Partindo destas premissas, utilizarmo-nos de uma metodologia qualitativa, pautada na revisão bibliográfica e documental (GIL, 2008). Sendo assim será feita a revisão bibliográfica acerca de artigos, jornais e relatórios que sejam pertinentes ao trabalho, feita a partir da consulta online de bases de dados como Google Acadêmico, Scielo e Portal Capes. Em última instância, faremos a análise do discurso de posse do ex-Ministro das Relações Exteriores, Ernesto Araújo, feito no dia 2 de janeiro de 2019. O discurso selecionado apresenta em seus trechos a consolidação efetiva da estrutura ideológica que fez parte do governo Bolsonaro. Portanto, representa um momento simbólico de discursividade de uma das principais figuras do movimento e a materialização da ideologia que conduziu a política externa brasileira durante o governo.

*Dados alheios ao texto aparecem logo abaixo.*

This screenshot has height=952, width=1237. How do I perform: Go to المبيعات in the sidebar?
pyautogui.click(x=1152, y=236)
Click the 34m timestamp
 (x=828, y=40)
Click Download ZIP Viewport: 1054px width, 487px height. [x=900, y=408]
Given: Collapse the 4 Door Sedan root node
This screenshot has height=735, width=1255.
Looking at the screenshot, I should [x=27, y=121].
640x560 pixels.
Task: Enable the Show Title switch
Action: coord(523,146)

Temos como objetivo principal elucidar qual o papel exercido pelo Brasil no ambiente internacional durante o governo Bolsonaro e qual o Brasil idealizado pelo bolsonarismo, no período de 2019-2022. No intuito de chegar a essa conclusão torna-se necessário compreender qual a estrutura político-ideológica que legitima os discursos bolsonaristas.
O paradigma teórico Role Theory (RT) inicia-se a partir do início da década de 1930, ano em que o termo passa a ser comumente utilizado. O princípio básico do paradigma proposto pela corrente teórica seria de que os indivíduos teriam papéis diversificados em sua existência e que esses papéis exercidos por eles viriam com princípios que definiram como deveriam se comportar. Esse comportamento estaria intrinsecamente ligado à posição social do indivíduo. Outrossim, a teoria possui sua gênese nas áreas da psicologia social, antropologia e sociologia, e somente é assimilada no campo de pesquisa das Relações Internacionais (RI) a partir da década de 1970 (HARNISCH, 2011; BIDDLE, 1979).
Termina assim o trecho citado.